New wearable sensor measures skin hydration

Man drinking water - Blog image

Sensors are sophisticated devices that are frequently used to detect and respond to signals. A new wireless sensor developed by engineers at the University of California, Berkeley, can measure skin hydration.

Your sweat can tell you more than you think. The sensor, designed to be incorporated in a chest patch or in a watch on the wrist, measures the metabolites and electrolytes in sweat. It alerts the user to hydration levels, as well as fatigue, and dangerous body temperatures.
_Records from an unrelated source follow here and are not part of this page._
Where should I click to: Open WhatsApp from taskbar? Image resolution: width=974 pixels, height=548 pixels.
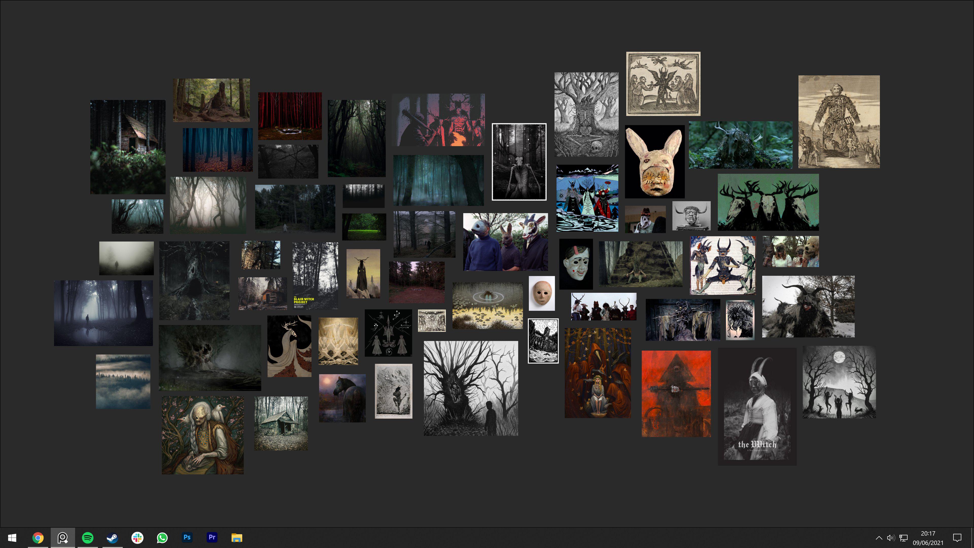(x=162, y=537)
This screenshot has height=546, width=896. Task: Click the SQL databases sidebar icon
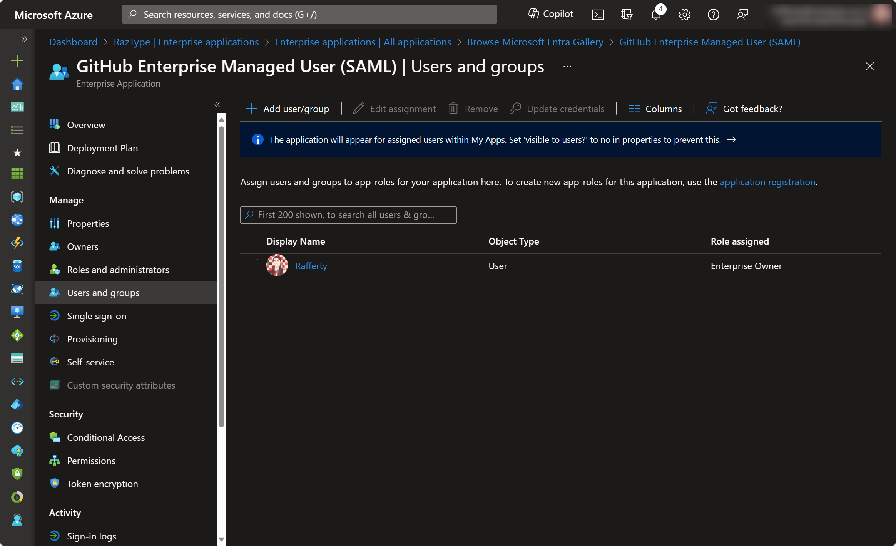point(17,266)
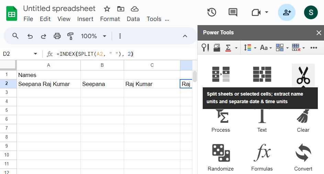The width and height of the screenshot is (324, 174).
Task: Click the Randomize dice icon
Action: pyautogui.click(x=221, y=153)
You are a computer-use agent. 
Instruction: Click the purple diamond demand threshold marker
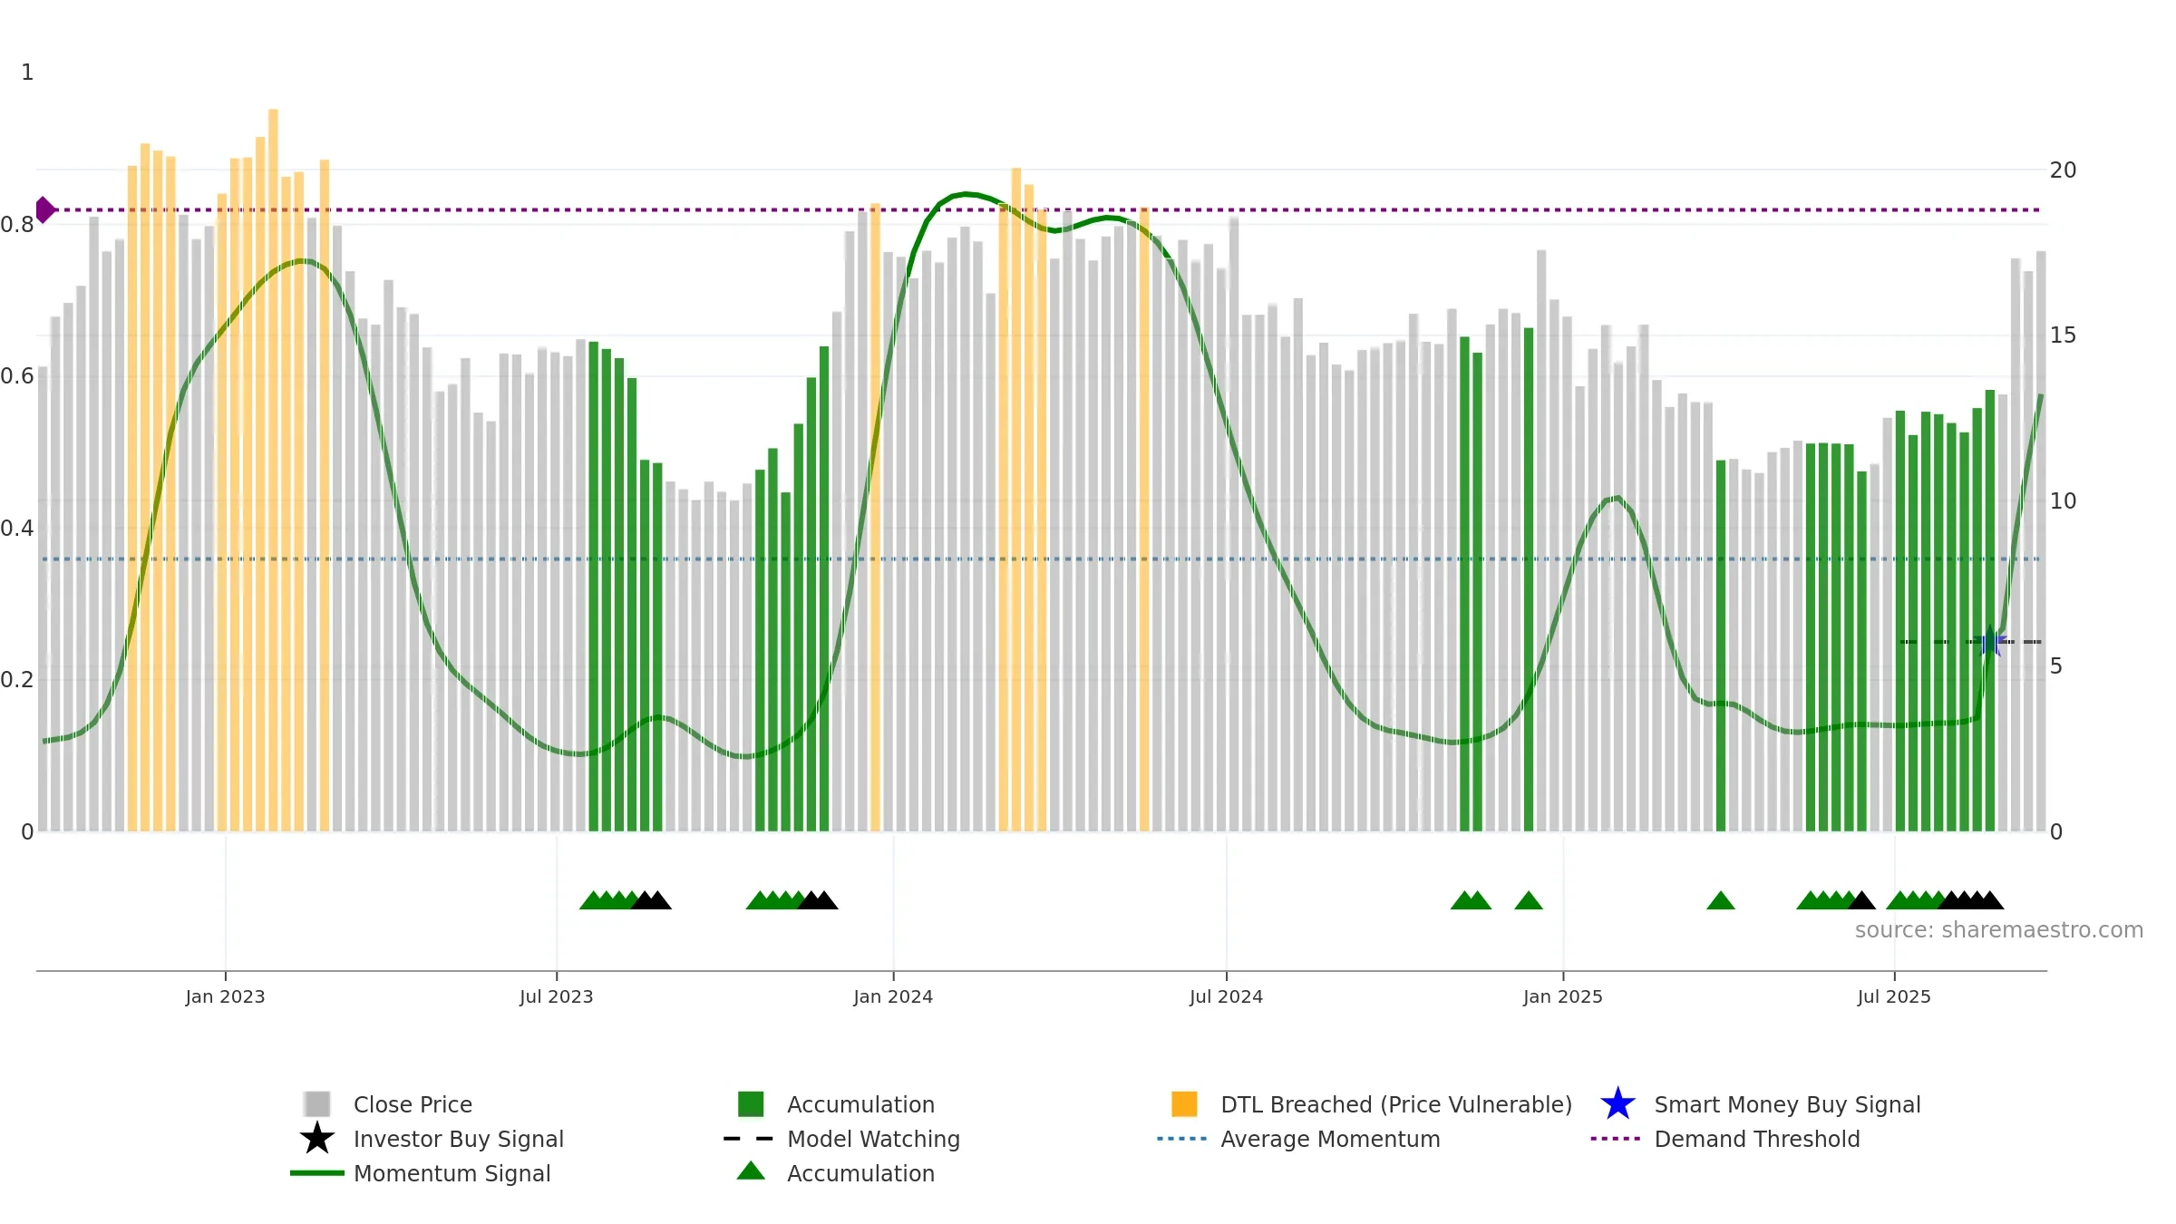click(x=45, y=209)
Its potential in lifestyle and medical applications is huge.

Principal investigator at the University of California, Professor Ali Javey, was quoted in the Berkeley News, “human sweat contains physiologically rich information, thus making it an attractive body fluid for non-invasive wearable sensors.” It is thought that the sensor will be extremely useful for those working in extreme temperatures.

The device will be able to track the hydration levels of those working in heated conditions, such as military personnel, athletes and firefighters. It also has great potential for non-invasive tracking of hydration in medical patients and the elderly. The sensors measure glucose and lactate, and the electrolytes sodium and potassium, as well as skin temperature. Monitoring hydration levels this closely in real time will allow intervention before a health problem arises.

A report in the New Scientist says “Javey envisages it as being more than a gadget for fitness fanatics.” A quote from Javey says “We’re trying to use these for clinical studies, for patients, for elderly people, and for people with depression.”

The NC State News gave details of the mechanics as thus, “the sensor consists of two electrodes made of an elastic polymer composite that contains conductive silver nanowires. These electrodes monitor the electrical properties of the skin. Because the skin’s electric properties change in a predictable way based on an individual’s hydration, the readings from the electrodes can tell how hydrated the skin is.”

Skin’s electric properties change in relation to its hydration and electrodes in the sensor are able to measure that. Researchers tested the sensor on a variety of artificial skins in the laboratory and found results were just as accurate as large hydration monitors that work in a similar way.

It’s relatively inexpensive to produce. The sensor itself costs as little as one dollar, and manufacturing costs for it to go in a wearable device make it no more expensive than current market prices for the popular Fitbit activity trackers.